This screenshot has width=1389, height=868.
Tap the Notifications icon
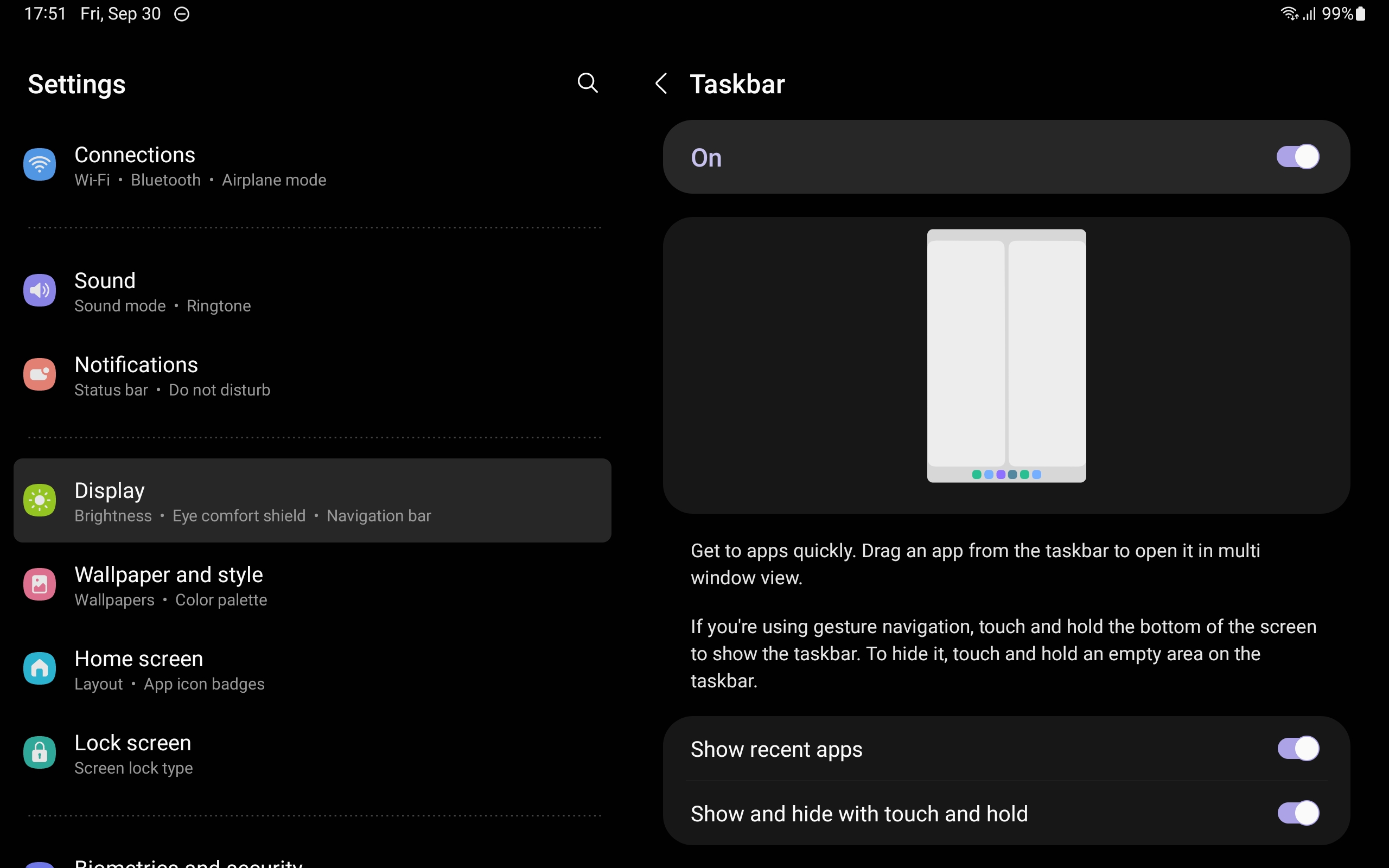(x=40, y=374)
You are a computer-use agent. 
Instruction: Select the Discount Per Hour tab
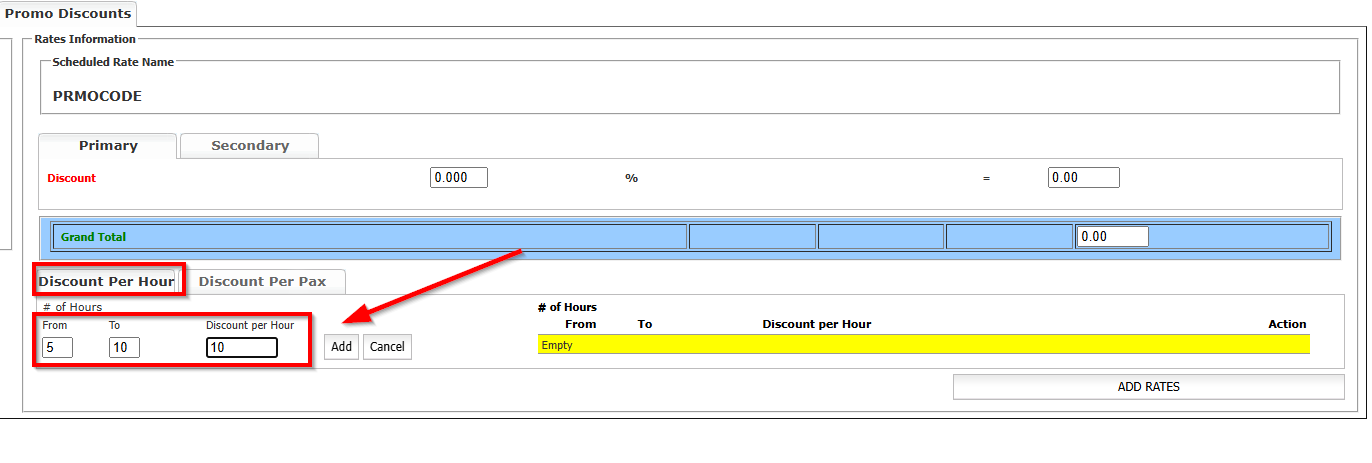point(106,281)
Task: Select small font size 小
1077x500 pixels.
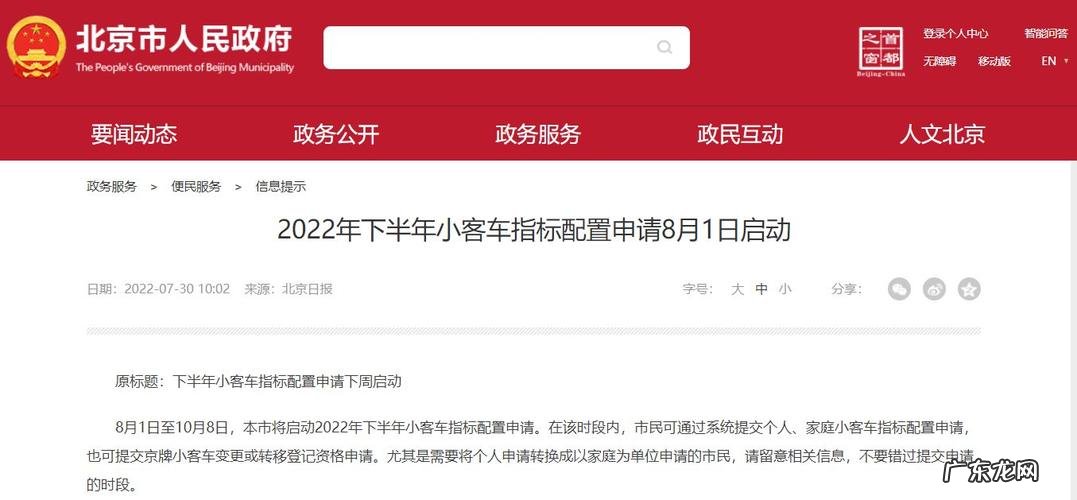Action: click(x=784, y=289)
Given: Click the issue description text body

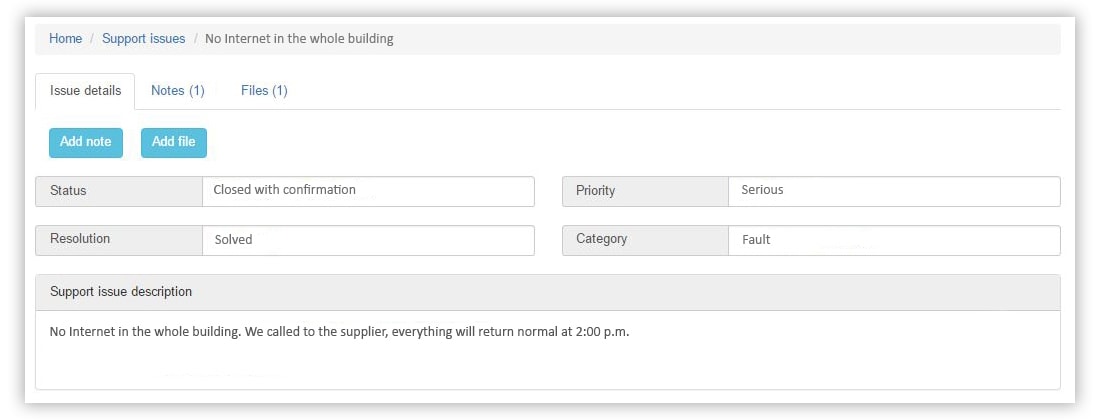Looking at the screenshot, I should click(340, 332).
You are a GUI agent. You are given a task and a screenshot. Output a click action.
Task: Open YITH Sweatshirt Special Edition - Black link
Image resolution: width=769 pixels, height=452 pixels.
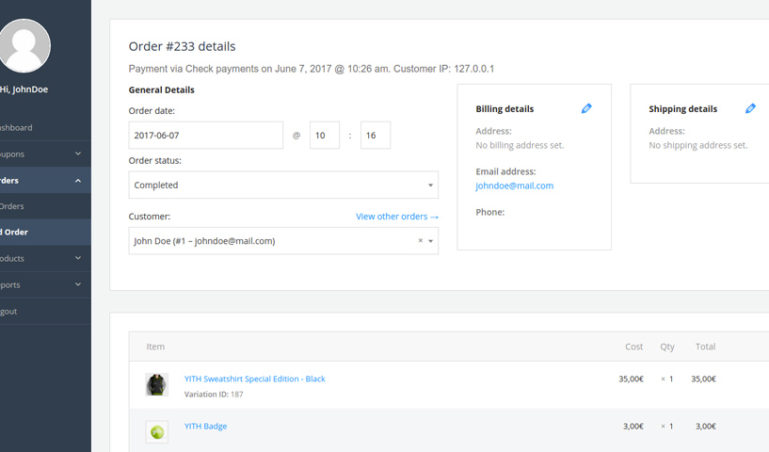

#### EXERCISE REQUIREMENTS:
Return, word for word, the stretch of the material from the line containing "Given: Click the issue description text body" through the end of the material. Leave the pictures out.

#### RESULT BELOW:
Given: Click the issue description text body

Looking at the screenshot, I should click(340, 332).
You are a GUI agent. You are given a task and a screenshot. Output a click action.
Task: Open YITH Sweatshirt Special Edition - Black link
Image resolution: width=769 pixels, height=452 pixels.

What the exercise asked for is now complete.